*** DATASET CONTENT ***
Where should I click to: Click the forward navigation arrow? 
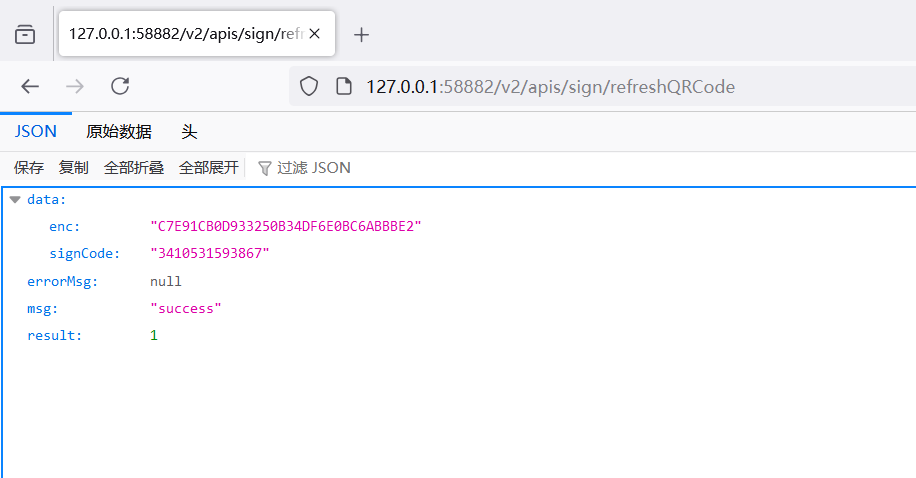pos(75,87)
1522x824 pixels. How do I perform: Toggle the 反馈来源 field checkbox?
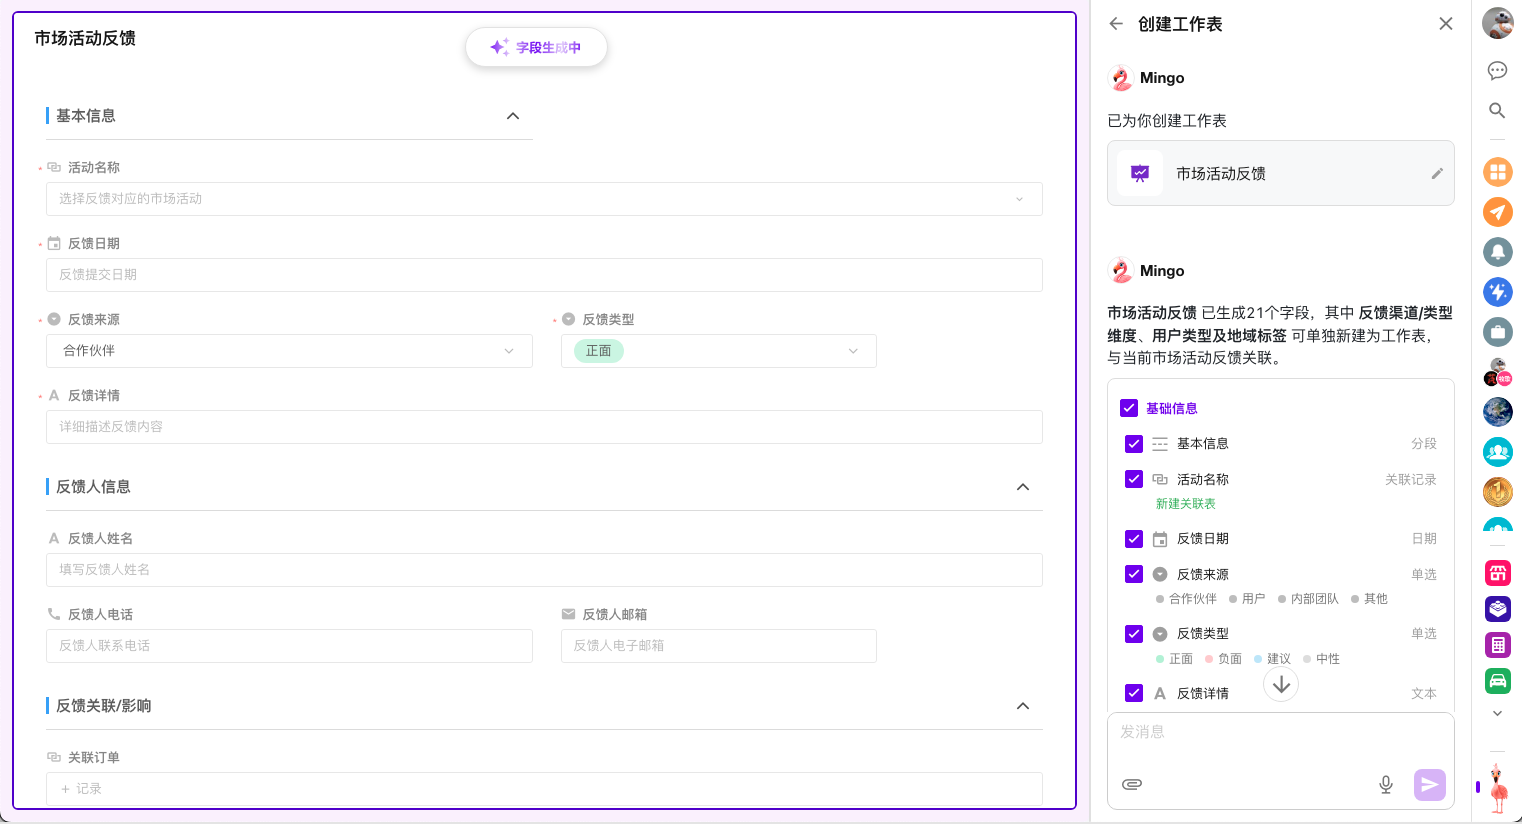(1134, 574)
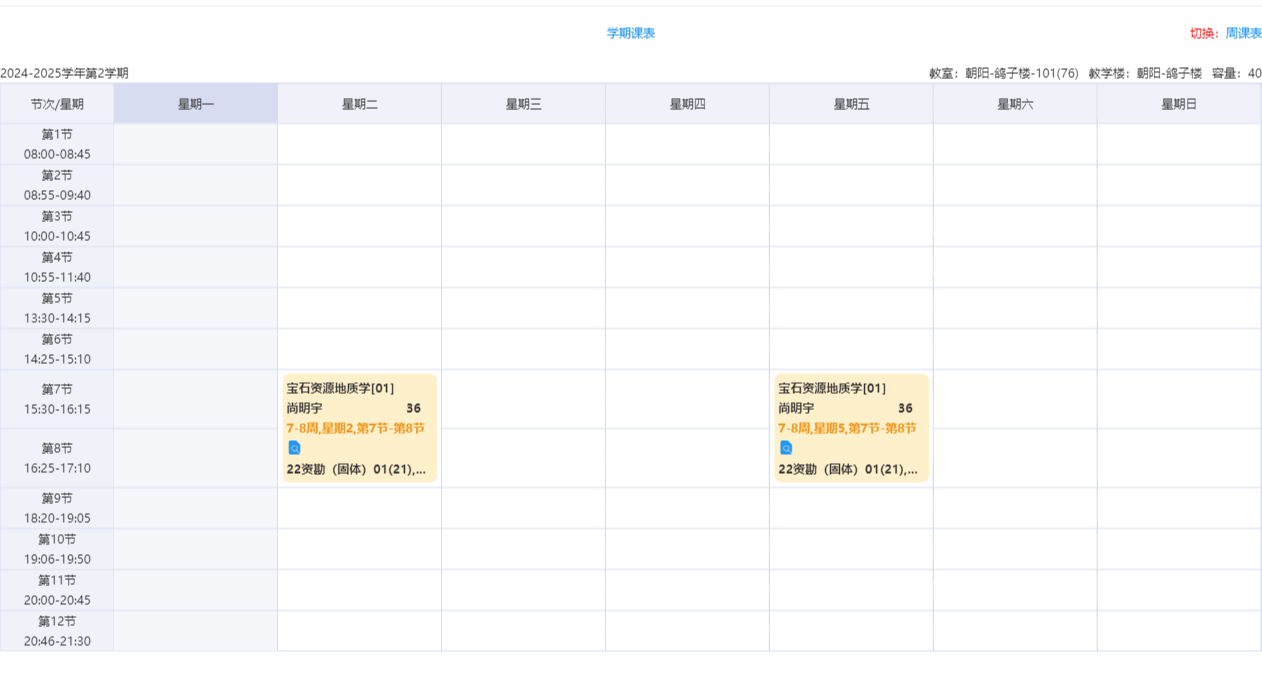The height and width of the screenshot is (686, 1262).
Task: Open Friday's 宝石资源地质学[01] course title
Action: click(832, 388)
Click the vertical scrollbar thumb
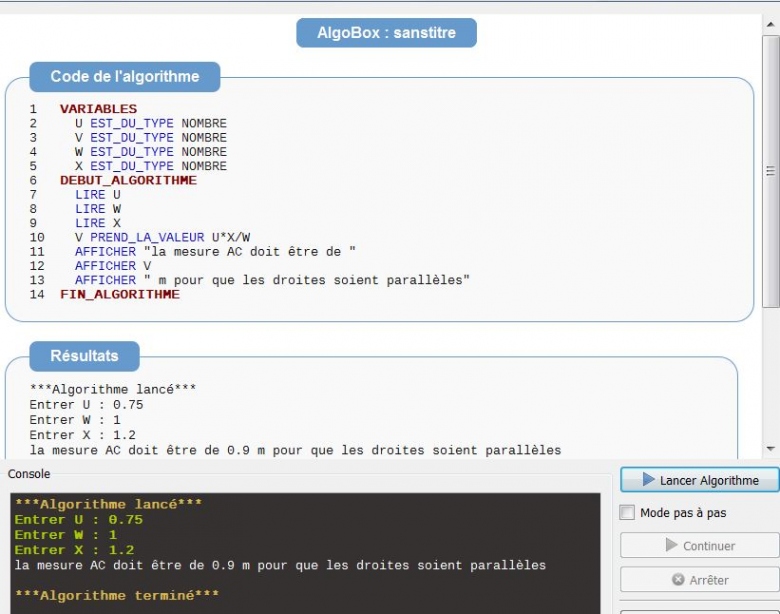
*** End of DATASET CONTENT ***
*** DATASET CONTENT ***
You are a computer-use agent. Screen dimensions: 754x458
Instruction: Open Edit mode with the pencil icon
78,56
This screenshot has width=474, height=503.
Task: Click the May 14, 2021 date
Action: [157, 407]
*** End of DATASET CONTENT ***
Lines wanted from the entries above: the one with "Where should I", the one with "Click the vertical scrollbar thumb", and all lines between. Please copy them exactly, without the pictures and without anything else.

Where should I click to: Click the forward navigation arrow? 
pos(75,87)
1522x824 pixels. How do I perform: Toggle the 反馈来源 field checkbox?
(1134, 574)
The height and width of the screenshot is (686, 1262).
Task: Open Friday's 宝石资源地质学[01] course title
Action: click(832, 388)
Click the vertical scrollbar thumb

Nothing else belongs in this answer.